In a recent episode of “Customer Wars” a woman put a chainsaw down her pants in an effort to steal it. And you might have caught the video of the thieves stealing from Ulta.
Videos like this are all over the internet, and the retail industry is reporting that theft continues to rise. Target attributed hundreds of thousands of dollars in profit losses in 2022 to organized retail theft, while Walmart recently said increased thefts may result in higher prices and store closures.
“Shrinkage” is the term retailers use to convey losses due to product theft, damage or misplacement. The National Retail Federation reported that in the past five years, shrinkage has increasingly become a $100 billion problem for retailers. Digging into shrinkage, the NRF says an estimated 65% of it is due to theft alone.
Enter Nvidia.
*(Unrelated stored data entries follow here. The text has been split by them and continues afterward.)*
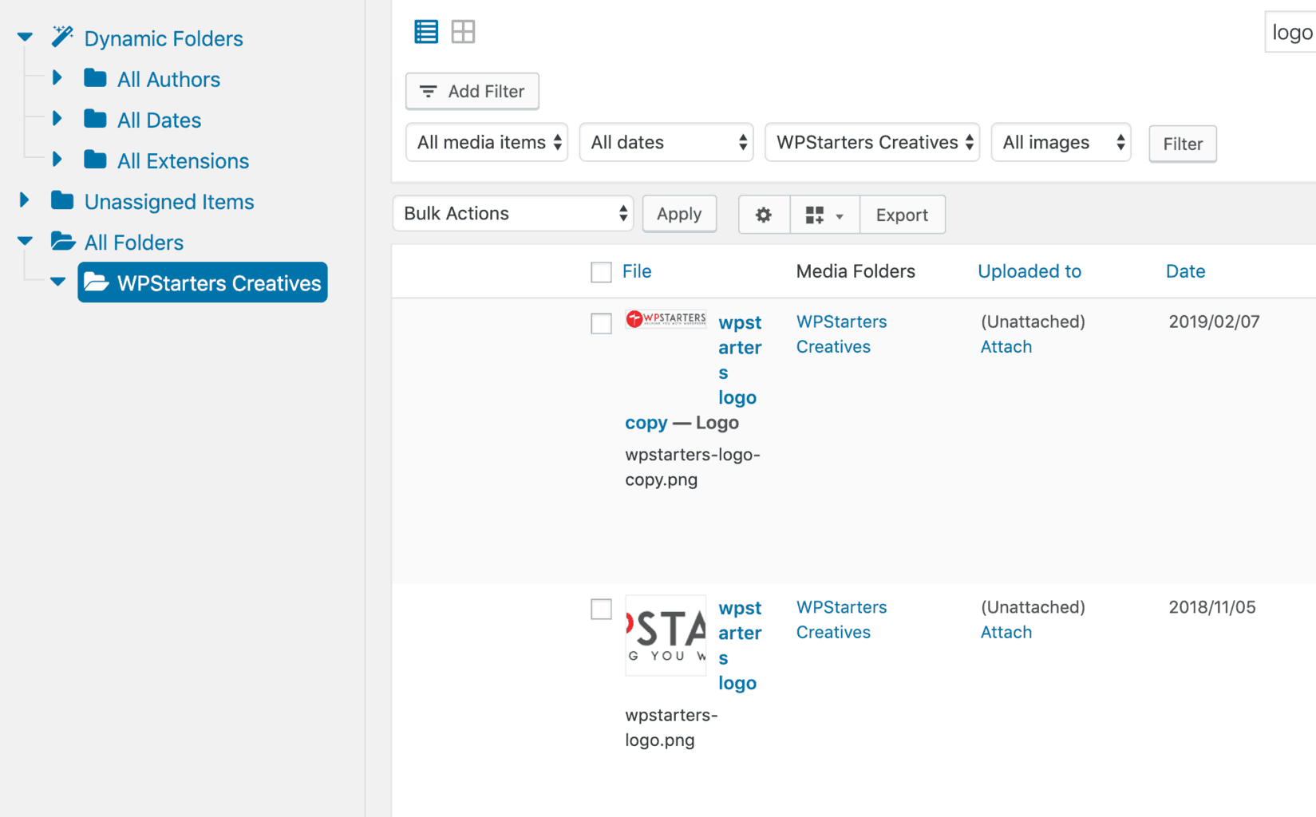This screenshot has height=817, width=1316.
Task: Check the 2018/11/05 wpstarters logo row checkbox
Action: 601,609
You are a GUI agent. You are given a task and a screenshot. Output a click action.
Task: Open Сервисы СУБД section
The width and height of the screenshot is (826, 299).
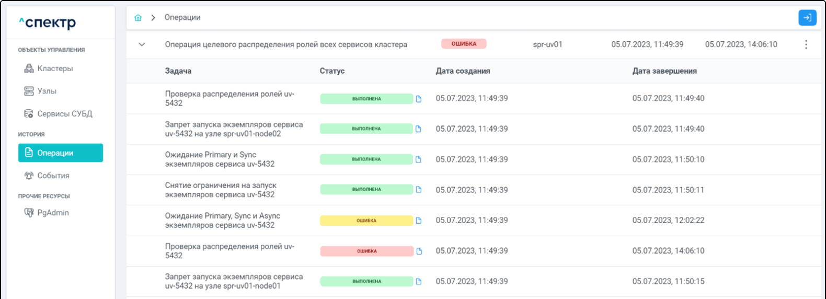pyautogui.click(x=64, y=113)
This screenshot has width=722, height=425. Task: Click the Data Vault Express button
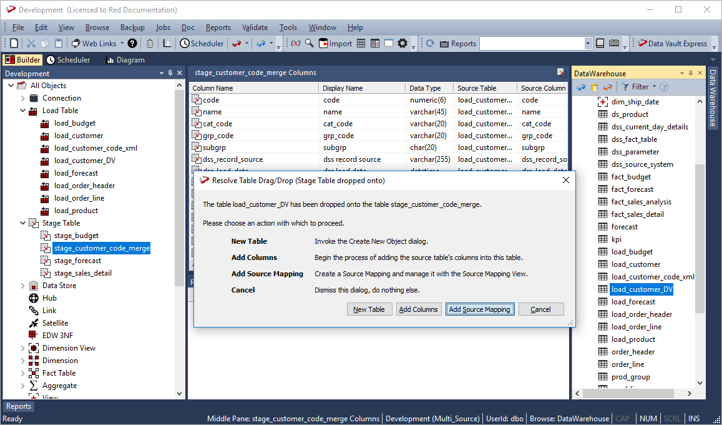coord(672,44)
Known for developing and manufacturing graphics processing units, the company announced three new Retail AI Workflows as part of its NVIDIA AI Enterprise software suite. These workflows are meant to help developers more quickly build and deploy applications designed to prevent theft.
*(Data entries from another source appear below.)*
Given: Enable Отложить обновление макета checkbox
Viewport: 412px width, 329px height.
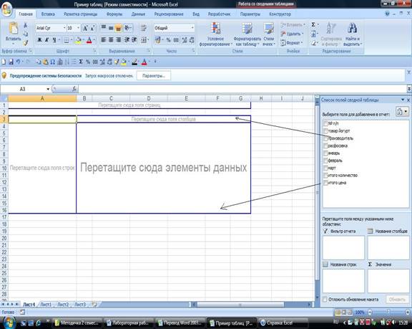Looking at the screenshot, I should click(x=325, y=300).
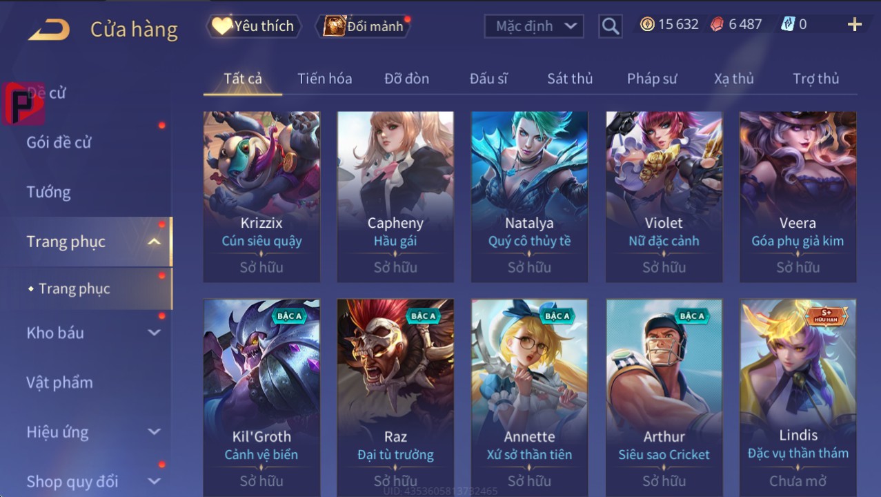Open Tướng in the sidebar
Viewport: 881px width, 497px height.
click(48, 192)
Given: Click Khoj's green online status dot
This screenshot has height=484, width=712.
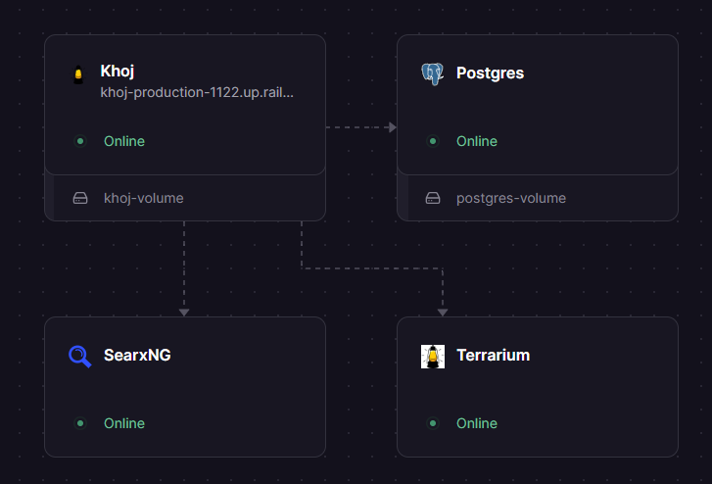Looking at the screenshot, I should (80, 141).
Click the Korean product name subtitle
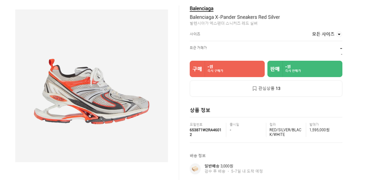The image size is (386, 180). coord(223,24)
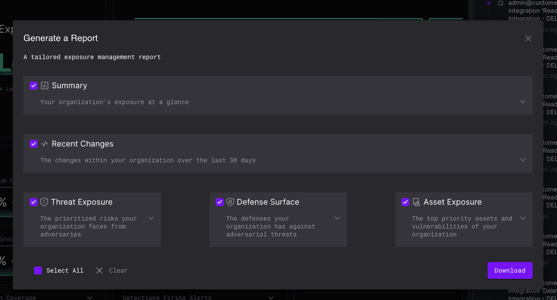Expand the Asset Exposure details chevron
This screenshot has height=300, width=557.
coord(523,218)
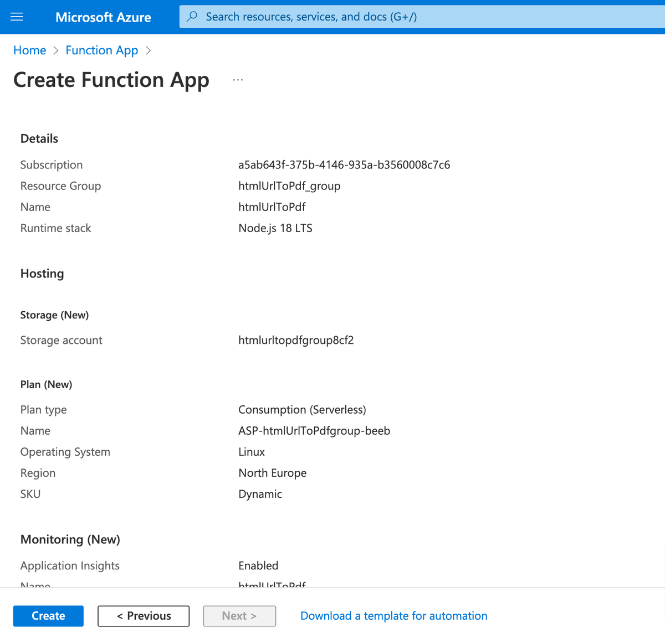Image resolution: width=665 pixels, height=638 pixels.
Task: Open Download a template for automation
Action: click(393, 616)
The workflows are built on Nvidia’s Metropolis Microservices, a low- or no-code way of building artificial intelligence applications and then integrating them with a company’s legacy systems, like point-of-sale, said Azita Martin, Nvidia’s vice president for AI for retail, CPG and QSR, in a pre-brief with media this week.
The three tools include:
- Retail Loss Prevention AI Workflow: This is what you might call the main tool and kind of a fun one. Martin said this workflow was pretrained with hundreds of images of the most-stolen products — we’re talking detergent, alcohol, over-the-counter medications and even steak — so that the AI could recognize the variety of shapes and sizes that the bottles and packaging come in. New products scanned during checkout become part of the training as well.
“We primarily focused on the brands that are manufactured by consumer packaged goods companies, but it can be customized for a specific retailer,” Martin added. “They can use synthetic data generation and some additional data to further train it for all of the different types of products that that particular retailer is selling in their stores.”
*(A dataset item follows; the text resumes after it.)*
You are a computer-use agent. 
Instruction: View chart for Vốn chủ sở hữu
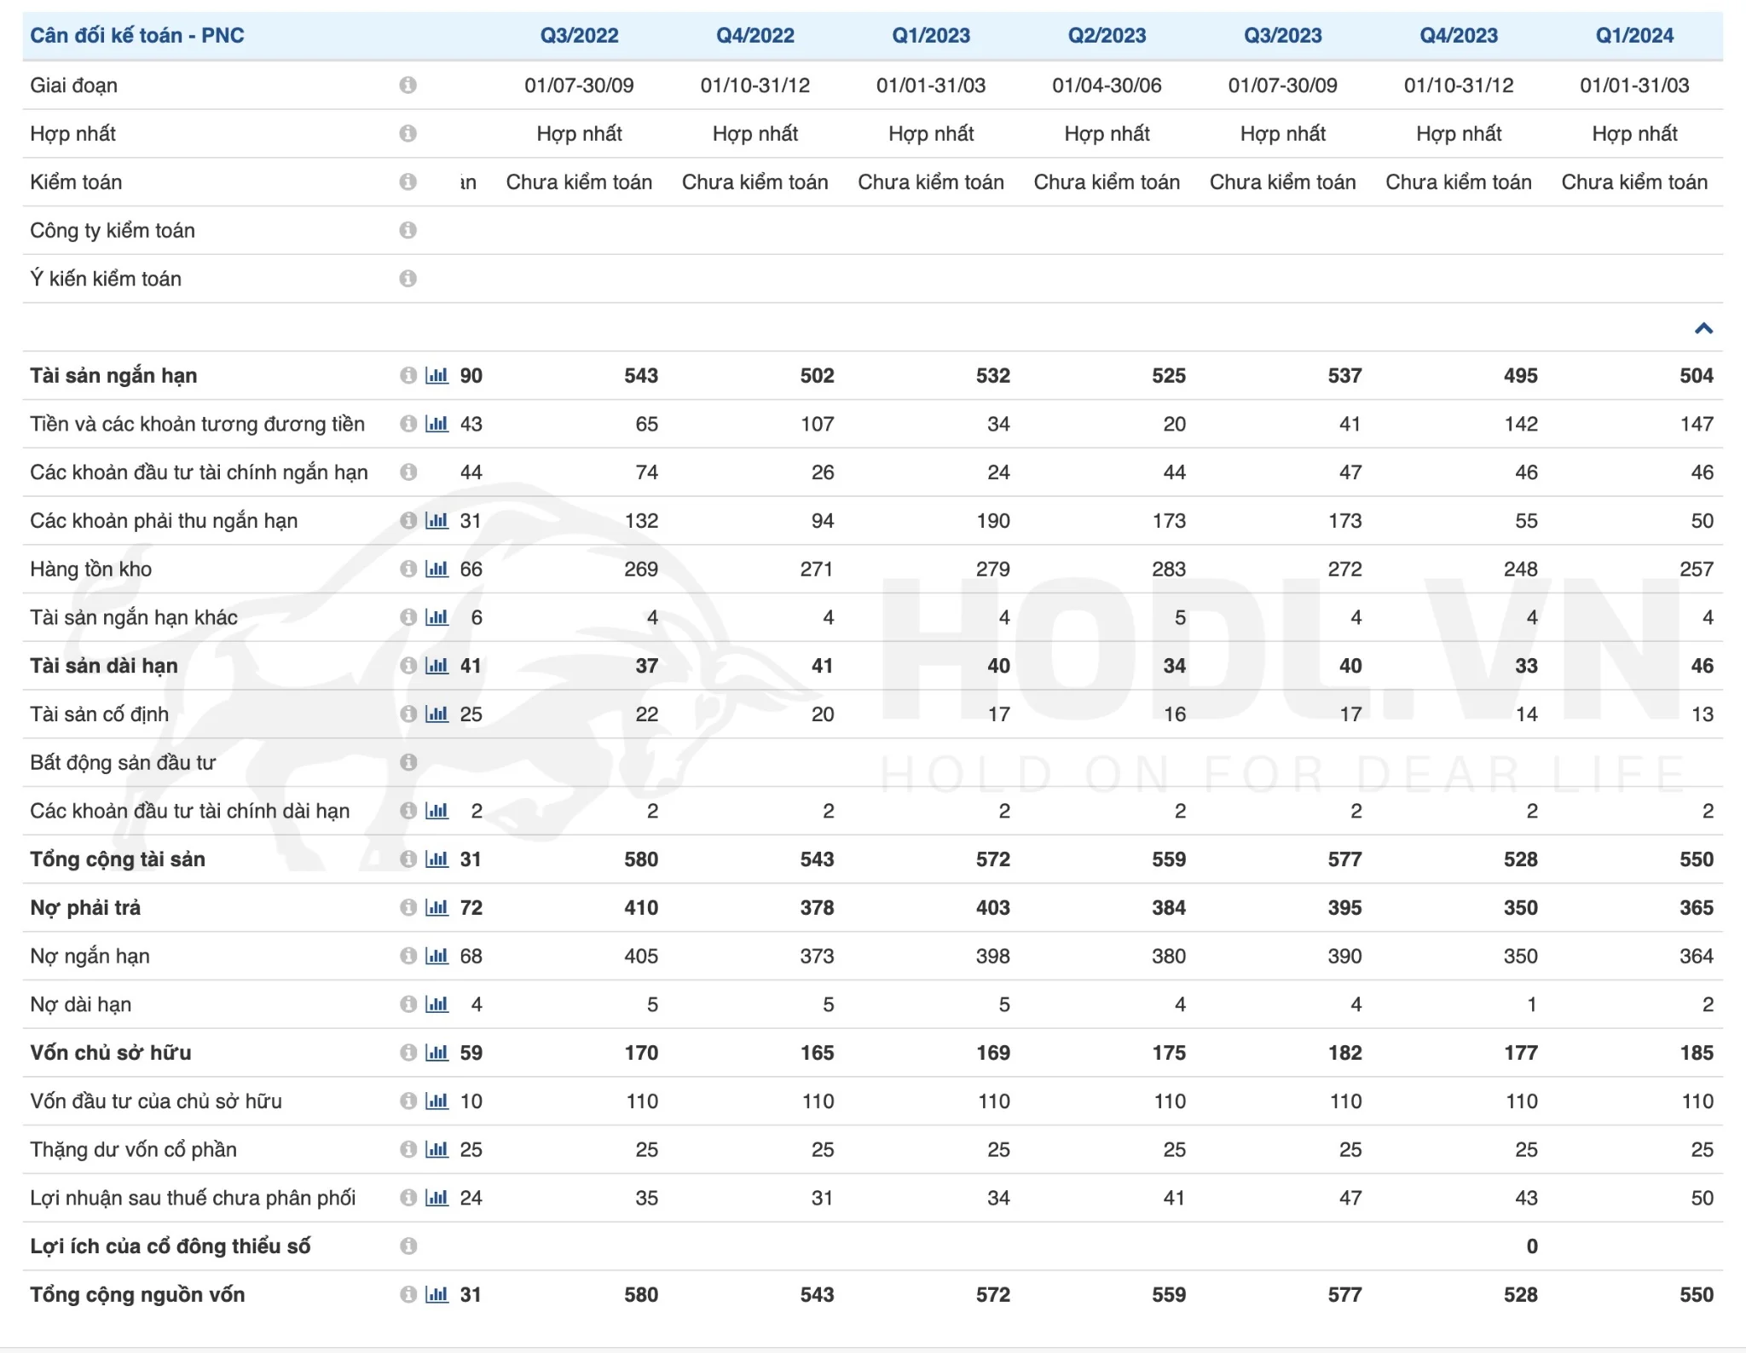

- Multi-Camera Tracking AI Workflow: The multitarget, multicamera capabilities allow application developers to create systems that track objects across multiple cameras throughout the store. The objects are tracked through visual embeddings or appearance, instead of personal biometric information so shoppers can maintain privacy.
“As customers are moving throughout the store, if products are being moved, it tracks those products or even tracks shopping baskets or carts from camera to camera,” Martin explained. “It also gives retailers an overview of the customer journey throughout the store. So this is another area where we see tremendous amounts of interest from retailers.”
- Retail Store Analytics Workflow: This tool uses computer vision to provide insights for store analytics, including store traffic trends, counts of customers with shopping baskets and aisle occupancy via custom dashboards.
“Using a heat map, you know where your customers are mostly going and what are the most popular paths for customers,” Martin said. “That allows you to optimize the assortment and merchandising in the store to increase revenue.”
Additional details on these new tools will be unveiled at the National Retail Federation Conference in New York beginning January 15.